The commendable views sought to be expressed by petitioner's placard are the subject of legitimate expression in this land which dearly honors the right of every man to speak his mind. But, this is a right reserved to every man — not to petitioner alone. Under the circumstances reflected in this record, we hold that petitioner unlawfully attempted to interfere with the exercise of first amendment rights by the persons who reserved the stadium for their meeting, thus was guilty of disturbing the peace as charged when he forceably attempted to enter the stadium. Such conduct is also expressly made violative of a state statute, Section 871.01, Florida Statutes, F.S.A., which prohibits the wilful interruption or disturbing of any assembly of people met for any lawful purpose in this state. The rule respecting the interpretation of said statute is found in 4A Fla.Jur., Breach of Peace, etc., § 8, Disturbing Meetings, as follows:
"An offense which falls within the general concepts of a breach of the peace or disorderly conduct and is prohibited by statute is the wilful interrupting or disturbing of * * * any assembly of people * * * for any lawful purpose.
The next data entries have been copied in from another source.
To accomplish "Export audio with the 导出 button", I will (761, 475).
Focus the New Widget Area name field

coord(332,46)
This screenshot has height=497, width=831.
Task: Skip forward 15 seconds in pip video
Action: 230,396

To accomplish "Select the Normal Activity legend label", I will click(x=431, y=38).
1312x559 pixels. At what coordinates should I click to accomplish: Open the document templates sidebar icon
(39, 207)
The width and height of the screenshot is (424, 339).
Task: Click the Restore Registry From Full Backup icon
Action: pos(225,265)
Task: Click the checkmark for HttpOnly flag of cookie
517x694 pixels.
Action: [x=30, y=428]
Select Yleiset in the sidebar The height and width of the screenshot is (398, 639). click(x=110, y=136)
The statute leaves open for judicial decision several questions * * * what constitutes an unlawful interruption or disturbance of such a meeting or assembly may be said to depend somewhat upon the nature and character of each particular kind of meeting, the purposes for which it is held, * * * conduct which, being contrary to the usages of the particular sort of meeting and class of persons assembled, interferes with its due progress or annoys the assembly in whole or in part, is a disturbance."
We hold that the petitioner has failed to demonstrate that the court below departed from the essential requirements of law in rendering its judgment and accordingly deny the petition for writ of certiorari.
CARROLL, DONALD K., Acting C.J., and WIGGINTON, J., concur.